__TASK DESCRIPTION__
Copy each line of the entries beneath that contains the word "computer".

* * * * * * * * *

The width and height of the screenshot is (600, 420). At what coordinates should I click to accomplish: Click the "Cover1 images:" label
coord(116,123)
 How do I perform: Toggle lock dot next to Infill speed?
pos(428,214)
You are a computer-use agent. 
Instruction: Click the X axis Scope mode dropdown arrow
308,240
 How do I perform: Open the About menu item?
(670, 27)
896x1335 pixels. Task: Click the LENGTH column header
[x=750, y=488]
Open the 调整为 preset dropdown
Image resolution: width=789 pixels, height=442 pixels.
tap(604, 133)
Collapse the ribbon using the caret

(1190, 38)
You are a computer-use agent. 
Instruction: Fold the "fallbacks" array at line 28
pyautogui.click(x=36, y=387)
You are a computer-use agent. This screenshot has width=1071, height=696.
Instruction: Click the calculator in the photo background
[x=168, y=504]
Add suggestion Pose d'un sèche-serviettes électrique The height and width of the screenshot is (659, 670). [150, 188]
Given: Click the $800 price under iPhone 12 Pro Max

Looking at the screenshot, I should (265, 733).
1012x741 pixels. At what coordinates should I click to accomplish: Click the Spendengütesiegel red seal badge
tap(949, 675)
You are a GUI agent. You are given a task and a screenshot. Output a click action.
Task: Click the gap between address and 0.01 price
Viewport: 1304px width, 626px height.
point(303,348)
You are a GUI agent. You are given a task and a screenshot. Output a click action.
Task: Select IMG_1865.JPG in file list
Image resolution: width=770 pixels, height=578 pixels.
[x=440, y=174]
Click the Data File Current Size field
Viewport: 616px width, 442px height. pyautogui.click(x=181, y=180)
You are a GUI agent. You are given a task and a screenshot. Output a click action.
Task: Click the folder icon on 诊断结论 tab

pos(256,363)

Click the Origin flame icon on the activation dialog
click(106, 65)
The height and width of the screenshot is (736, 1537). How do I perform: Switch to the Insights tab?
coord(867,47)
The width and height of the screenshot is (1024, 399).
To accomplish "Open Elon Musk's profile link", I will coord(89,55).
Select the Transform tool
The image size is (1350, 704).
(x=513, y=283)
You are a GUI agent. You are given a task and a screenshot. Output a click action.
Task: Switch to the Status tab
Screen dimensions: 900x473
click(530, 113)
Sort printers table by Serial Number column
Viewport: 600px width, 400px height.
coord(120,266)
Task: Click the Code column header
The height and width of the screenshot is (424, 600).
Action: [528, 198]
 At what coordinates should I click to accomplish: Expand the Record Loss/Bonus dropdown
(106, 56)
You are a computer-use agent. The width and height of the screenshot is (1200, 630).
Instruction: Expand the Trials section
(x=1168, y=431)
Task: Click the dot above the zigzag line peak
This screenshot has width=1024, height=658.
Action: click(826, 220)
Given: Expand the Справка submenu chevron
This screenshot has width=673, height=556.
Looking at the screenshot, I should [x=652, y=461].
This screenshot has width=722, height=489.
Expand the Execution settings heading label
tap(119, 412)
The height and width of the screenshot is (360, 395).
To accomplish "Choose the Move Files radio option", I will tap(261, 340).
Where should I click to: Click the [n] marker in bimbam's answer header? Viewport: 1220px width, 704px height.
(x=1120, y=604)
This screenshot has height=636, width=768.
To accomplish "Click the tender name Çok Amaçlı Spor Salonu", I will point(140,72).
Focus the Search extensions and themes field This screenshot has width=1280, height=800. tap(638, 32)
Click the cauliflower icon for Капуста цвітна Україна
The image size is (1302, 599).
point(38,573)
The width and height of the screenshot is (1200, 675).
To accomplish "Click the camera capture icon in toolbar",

* * * * * * * * *

__ANSWER FOR THIS EXERCISE__
You are a computer-use agent. 
You are a computer-use agent. 
You are a computer-use agent. This screenshot has width=1071, height=696.
You are a computer-use agent. The width and height of the screenshot is (1200, 630).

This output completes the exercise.